#### [Task directions]
Below are records with pictures; copy word for word only the lines between the line with "You are a computer-use" and the line with "Task: Go to the Advanced tab", inclusive, and drop the pictures.

□ □ □ □ □ □ □

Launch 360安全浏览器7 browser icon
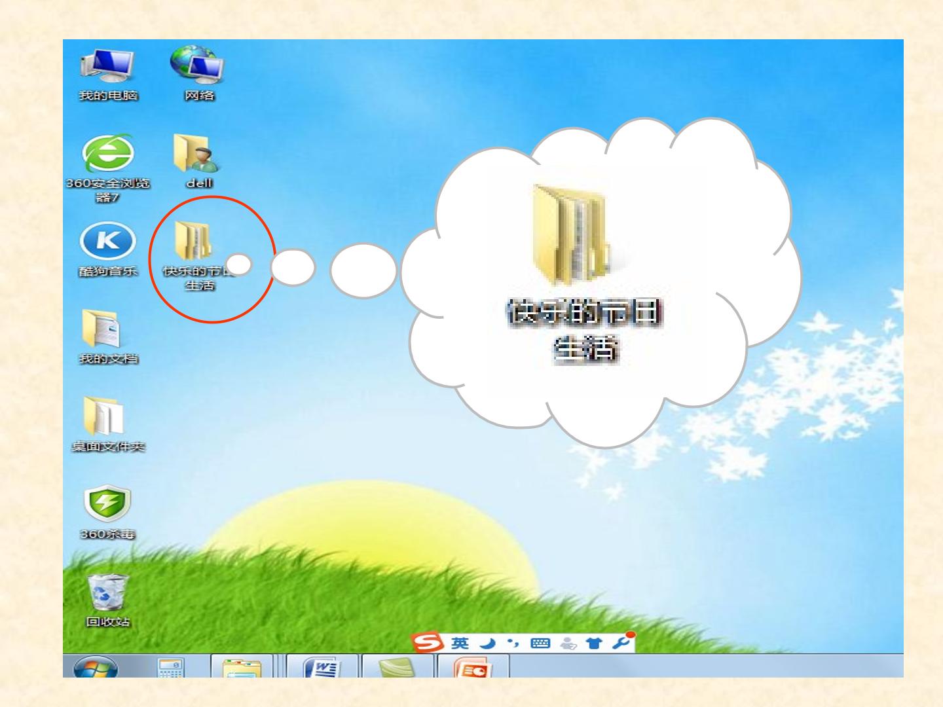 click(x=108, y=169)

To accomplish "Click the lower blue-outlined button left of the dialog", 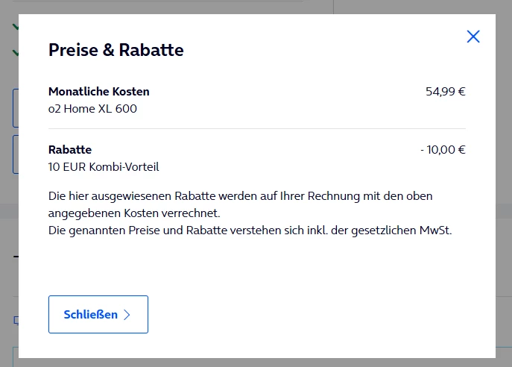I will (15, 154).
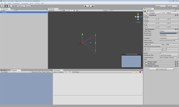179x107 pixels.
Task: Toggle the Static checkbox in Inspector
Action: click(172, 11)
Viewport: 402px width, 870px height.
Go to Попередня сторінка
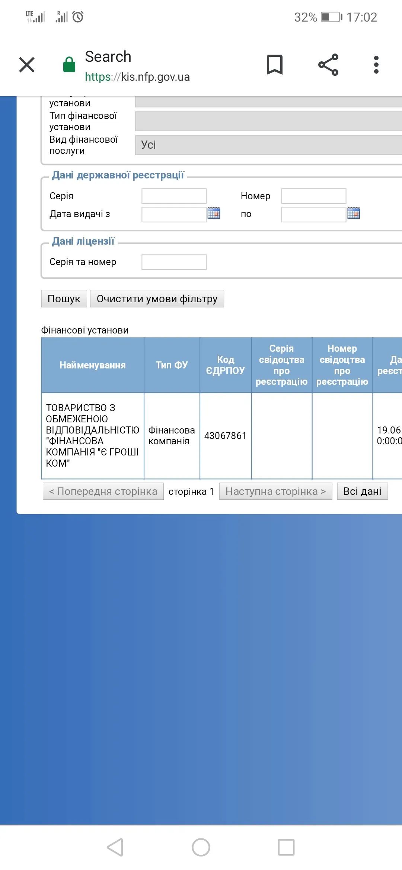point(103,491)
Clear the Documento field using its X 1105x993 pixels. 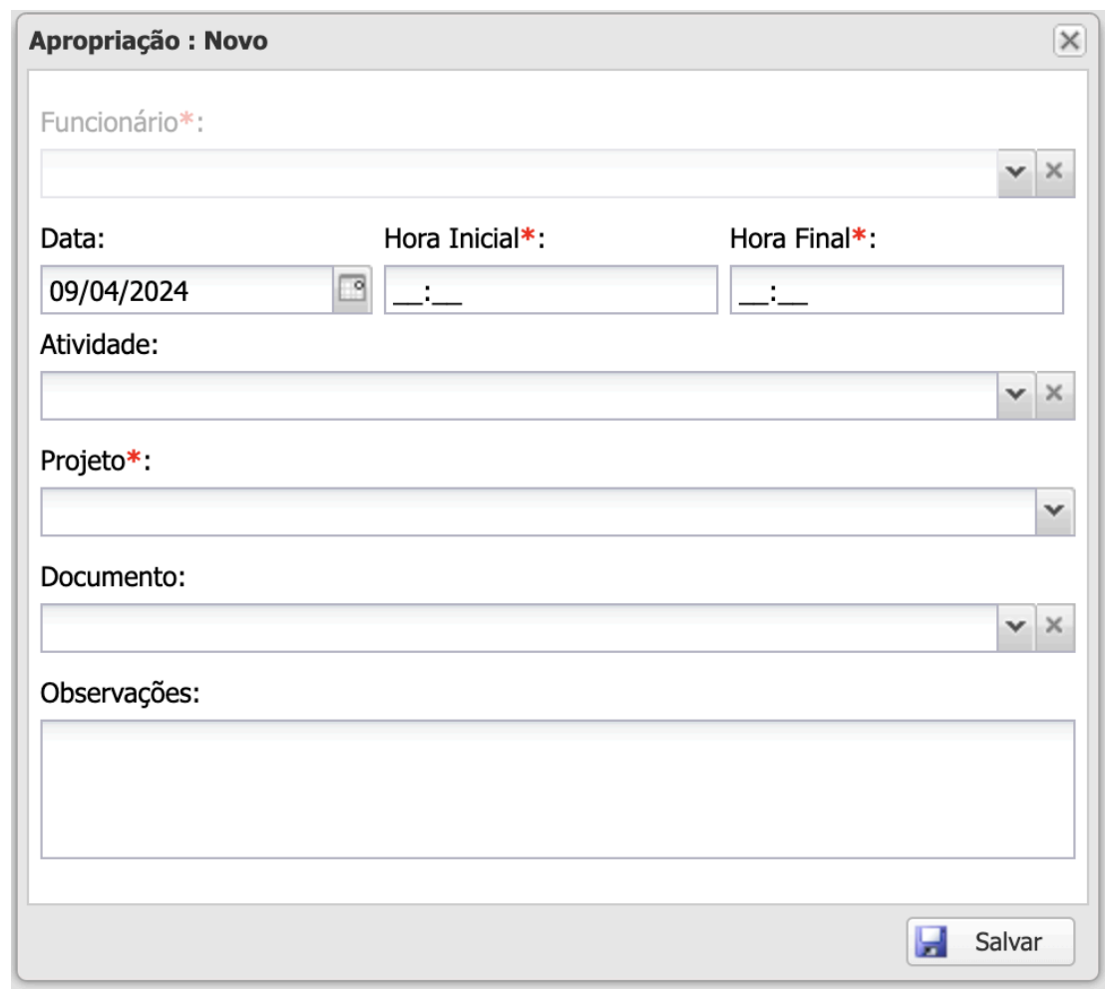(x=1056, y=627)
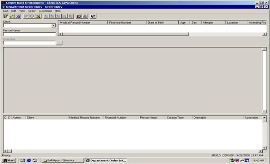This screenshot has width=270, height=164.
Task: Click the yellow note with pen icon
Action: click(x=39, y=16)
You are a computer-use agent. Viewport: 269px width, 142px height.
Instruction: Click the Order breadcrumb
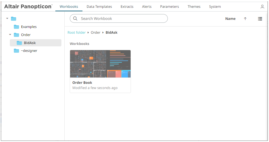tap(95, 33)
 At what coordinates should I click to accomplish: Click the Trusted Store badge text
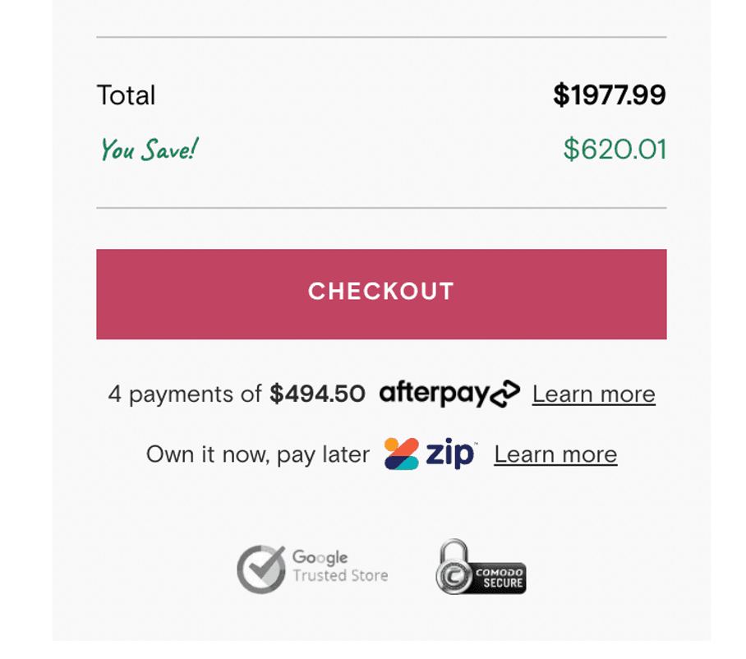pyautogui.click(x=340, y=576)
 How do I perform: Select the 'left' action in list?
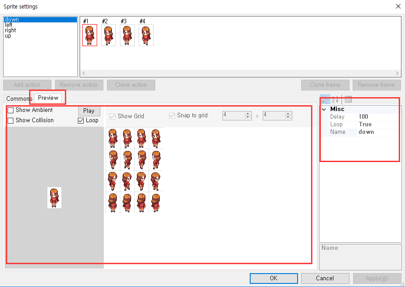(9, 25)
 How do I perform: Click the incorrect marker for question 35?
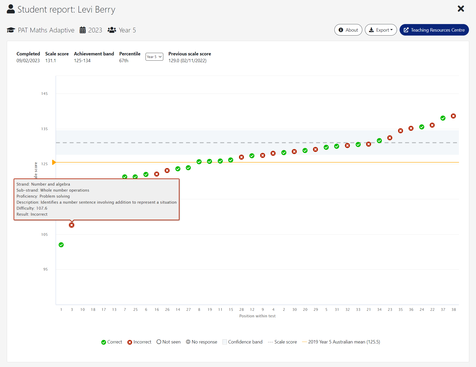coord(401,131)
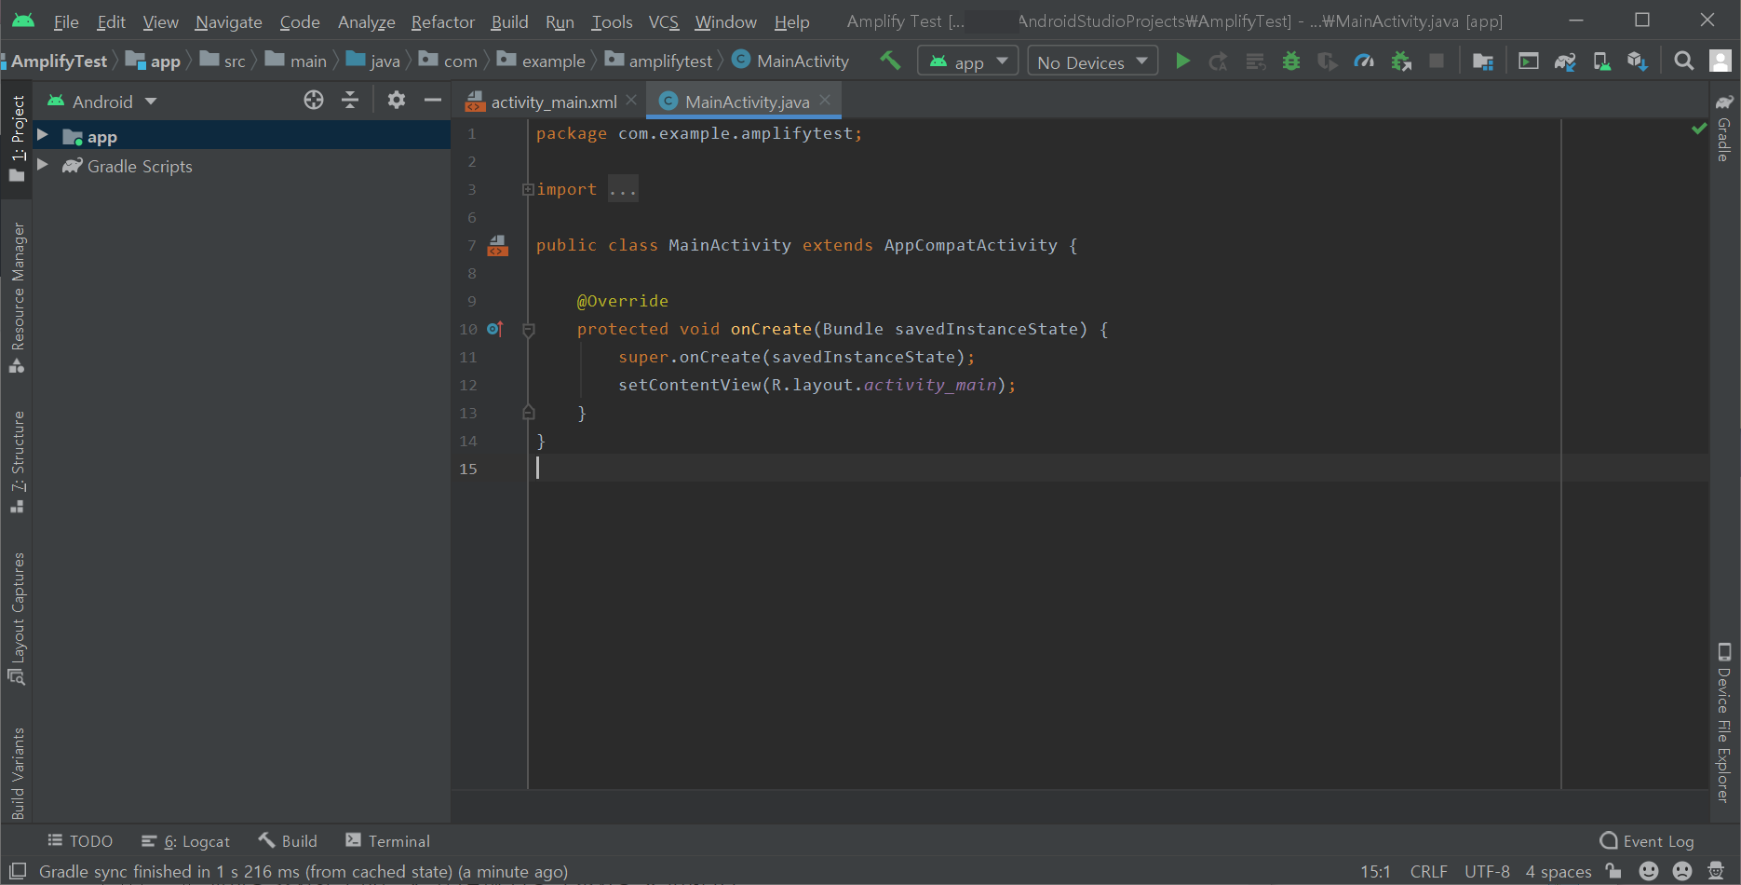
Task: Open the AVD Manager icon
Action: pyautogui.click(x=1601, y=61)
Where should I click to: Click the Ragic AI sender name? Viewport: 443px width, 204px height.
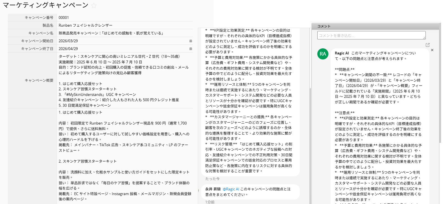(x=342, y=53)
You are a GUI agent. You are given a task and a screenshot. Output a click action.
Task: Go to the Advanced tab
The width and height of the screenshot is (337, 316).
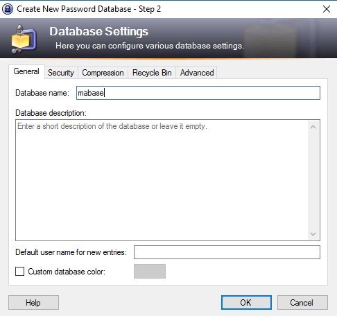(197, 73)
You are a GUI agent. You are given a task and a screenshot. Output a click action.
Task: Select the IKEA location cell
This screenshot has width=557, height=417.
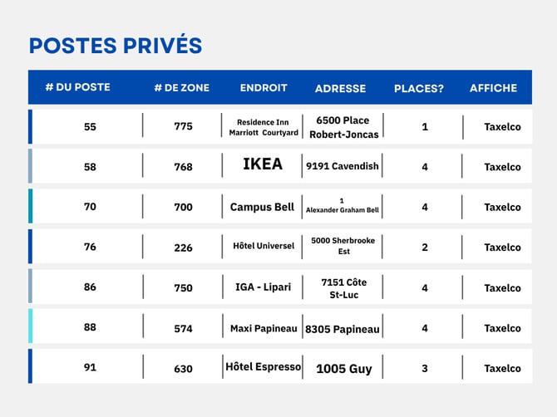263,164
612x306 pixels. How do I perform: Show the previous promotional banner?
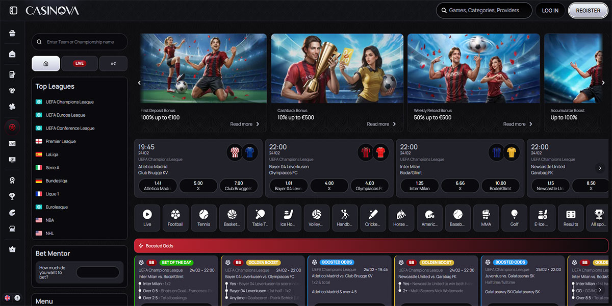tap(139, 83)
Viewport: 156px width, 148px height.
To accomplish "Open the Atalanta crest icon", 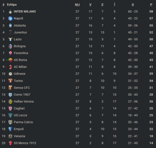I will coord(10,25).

□ □ □ □ □ □ □

#### [Exercise solution]
You are a computer-use agent. Viewport: 269px width, 142px height.
Instruction: Click the Order breadcrumb
tap(95, 33)
 At what coordinates should I click to accomplish: Click the Trusted Store badge text
pyautogui.click(x=340, y=576)
 How do I perform: Select the 'left' action in list?
(9, 25)
 How do I perform: Click the incorrect marker for question 35?
coord(401,131)
Task: Open the AVD Manager icon
Action: pyautogui.click(x=1601, y=61)
Where should I click to: Click the Ragic AI sender name? Viewport: 443px width, 204px height.
(x=342, y=53)
You are a GUI agent. You are given a task and a screenshot. Output a click action.
Task: Go to the Advanced tab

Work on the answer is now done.